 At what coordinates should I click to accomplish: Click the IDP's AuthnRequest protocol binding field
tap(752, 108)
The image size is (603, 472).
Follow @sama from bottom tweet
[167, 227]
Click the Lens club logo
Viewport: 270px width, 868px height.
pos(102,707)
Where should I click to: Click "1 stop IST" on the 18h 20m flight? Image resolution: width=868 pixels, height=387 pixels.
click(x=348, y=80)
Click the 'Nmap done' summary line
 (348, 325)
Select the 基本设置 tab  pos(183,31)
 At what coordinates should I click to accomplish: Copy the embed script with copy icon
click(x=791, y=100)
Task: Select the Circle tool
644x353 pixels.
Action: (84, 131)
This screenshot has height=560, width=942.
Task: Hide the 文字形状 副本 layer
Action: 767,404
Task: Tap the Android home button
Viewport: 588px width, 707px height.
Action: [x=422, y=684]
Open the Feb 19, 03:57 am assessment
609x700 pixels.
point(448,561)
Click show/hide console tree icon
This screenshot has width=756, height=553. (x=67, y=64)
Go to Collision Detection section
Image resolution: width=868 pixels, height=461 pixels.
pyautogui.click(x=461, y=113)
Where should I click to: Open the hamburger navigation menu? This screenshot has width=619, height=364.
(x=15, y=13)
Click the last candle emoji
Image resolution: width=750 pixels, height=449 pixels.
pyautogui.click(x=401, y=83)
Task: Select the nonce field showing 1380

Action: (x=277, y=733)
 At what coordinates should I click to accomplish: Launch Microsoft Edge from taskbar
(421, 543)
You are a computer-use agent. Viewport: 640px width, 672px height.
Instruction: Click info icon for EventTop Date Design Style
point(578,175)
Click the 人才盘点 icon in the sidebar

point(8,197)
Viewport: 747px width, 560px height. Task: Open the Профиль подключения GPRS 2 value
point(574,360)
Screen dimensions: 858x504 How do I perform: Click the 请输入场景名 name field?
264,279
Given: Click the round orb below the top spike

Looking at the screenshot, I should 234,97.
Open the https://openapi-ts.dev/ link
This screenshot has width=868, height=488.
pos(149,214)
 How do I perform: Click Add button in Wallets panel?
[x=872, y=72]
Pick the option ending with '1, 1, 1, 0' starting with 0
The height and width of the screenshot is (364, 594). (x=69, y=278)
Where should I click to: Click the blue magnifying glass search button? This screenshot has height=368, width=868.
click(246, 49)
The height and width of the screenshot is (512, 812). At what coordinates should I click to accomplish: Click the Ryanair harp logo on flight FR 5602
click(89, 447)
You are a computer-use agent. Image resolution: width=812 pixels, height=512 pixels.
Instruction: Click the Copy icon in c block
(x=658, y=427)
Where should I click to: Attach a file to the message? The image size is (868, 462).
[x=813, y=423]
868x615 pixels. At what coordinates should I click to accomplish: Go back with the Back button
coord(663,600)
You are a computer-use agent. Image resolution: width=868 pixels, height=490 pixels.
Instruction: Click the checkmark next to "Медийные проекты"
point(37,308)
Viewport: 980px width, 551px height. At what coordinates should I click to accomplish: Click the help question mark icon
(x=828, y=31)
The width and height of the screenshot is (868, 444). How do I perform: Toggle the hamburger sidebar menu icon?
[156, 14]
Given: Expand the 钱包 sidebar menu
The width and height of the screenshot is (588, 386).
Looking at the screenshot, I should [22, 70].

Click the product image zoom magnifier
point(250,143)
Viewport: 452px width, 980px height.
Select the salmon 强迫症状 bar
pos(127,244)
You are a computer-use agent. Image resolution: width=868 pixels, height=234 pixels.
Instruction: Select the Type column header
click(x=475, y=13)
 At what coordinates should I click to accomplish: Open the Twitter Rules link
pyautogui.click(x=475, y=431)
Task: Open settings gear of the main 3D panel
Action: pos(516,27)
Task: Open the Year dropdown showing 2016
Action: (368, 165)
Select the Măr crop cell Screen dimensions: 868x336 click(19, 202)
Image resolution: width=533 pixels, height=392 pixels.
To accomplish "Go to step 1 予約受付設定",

[Task to carry out] Give back the material exactly as it is shown above.

[Response]
 At what coordinates should I click to accomplish: Click the IDP's AuthnRequest protocol binding field
tap(752, 108)
The image size is (603, 472).
Follow @sama from bottom tweet
[167, 227]
Click the Lens club logo
Viewport: 270px width, 868px height.
pos(102,707)
Where should I click to: Click "1 stop IST" on the 18h 20m flight? Image resolution: width=868 pixels, height=387 pixels.
click(x=348, y=80)
Click the 'Nmap done' summary line
 (348, 325)
Select the 基本设置 tab  pos(183,31)
 At what coordinates should I click to accomplish: Copy the embed script with copy icon
click(x=791, y=100)
Task: Select the Circle tool
644x353 pixels.
Action: (84, 131)
This screenshot has height=560, width=942.
Task: Hide the 文字形状 副本 layer
Action: 767,404
Task: Tap the Android home button
Viewport: 588px width, 707px height.
Action: [x=422, y=684]
Open the Feb 19, 03:57 am assessment
609x700 pixels.
point(448,561)
Click show/hide console tree icon
This screenshot has width=756, height=553. (x=67, y=64)
Go to Collision Detection section
Image resolution: width=868 pixels, height=461 pixels.
pyautogui.click(x=461, y=113)
Where should I click to: Open the hamburger navigation menu? This screenshot has width=619, height=364.
(x=15, y=13)
Click the last candle emoji
Image resolution: width=750 pixels, height=449 pixels.
pyautogui.click(x=401, y=83)
Task: Select the nonce field showing 1380

Action: (x=277, y=733)
 At what coordinates should I click to accomplish: Launch Microsoft Edge from taskbar
(421, 543)
You are a computer-use agent. Viewport: 640px width, 672px height.
Instruction: Click info icon for EventTop Date Design Style
point(578,175)
Click the 人才盘点 icon in the sidebar

point(8,197)
Viewport: 747px width, 560px height. Task: Open the Профиль подключения GPRS 2 value
point(574,360)
Screen dimensions: 858x504 How do I perform: Click the 请输入场景名 name field?
264,279
Given: Click the round orb below the top spike

Looking at the screenshot, I should 234,97.
Open the https://openapi-ts.dev/ link
This screenshot has width=868, height=488.
pos(149,214)
 How do I perform: Click Add button in Wallets panel?
[x=872, y=72]
Pick the option ending with '1, 1, 1, 0' starting with 0
The height and width of the screenshot is (364, 594). (x=69, y=278)
Where should I click to: Click the blue magnifying glass search button? This screenshot has height=368, width=868.
click(246, 49)
The height and width of the screenshot is (512, 812). At what coordinates should I click to accomplish: Click the Ryanair harp logo on flight FR 5602
click(89, 447)
You are a computer-use agent. Image resolution: width=812 pixels, height=512 pixels.
Instruction: Click the Copy icon in c block
(x=658, y=427)
Where should I click to: Attach a file to the message? The image size is (868, 462).
[x=813, y=423]
868x615 pixels. At what coordinates should I click to accomplish: Go back with the Back button
coord(663,600)
You are a computer-use agent. Image resolution: width=868 pixels, height=490 pixels.
Instruction: Click the checkmark next to "Медийные проекты"
point(37,308)
Viewport: 980px width, 551px height. At what coordinates should I click to accomplish: Click the help question mark icon
(x=828, y=31)
The width and height of the screenshot is (868, 444). How do I perform: Toggle the hamburger sidebar menu icon?
[156, 14]
Given: Expand the 钱包 sidebar menu
The width and height of the screenshot is (588, 386).
Looking at the screenshot, I should [22, 70].

Click the product image zoom magnifier
point(250,143)
Viewport: 452px width, 980px height.
Select the salmon 强迫症状 bar
pos(127,244)
You are a computer-use agent. Image resolution: width=868 pixels, height=234 pixels.
Instruction: Select the Type column header
click(x=475, y=13)
 At what coordinates should I click to accomplish: Open the Twitter Rules link
pyautogui.click(x=475, y=431)
Task: Open settings gear of the main 3D panel
Action: pos(516,27)
Task: Open the Year dropdown showing 2016
Action: (368, 165)
Select the Măr crop cell Screen dimensions: 868x336 click(19, 202)
Image resolution: width=533 pixels, height=392 pixels.
To accomplish "Go to step 1 予約受付設定",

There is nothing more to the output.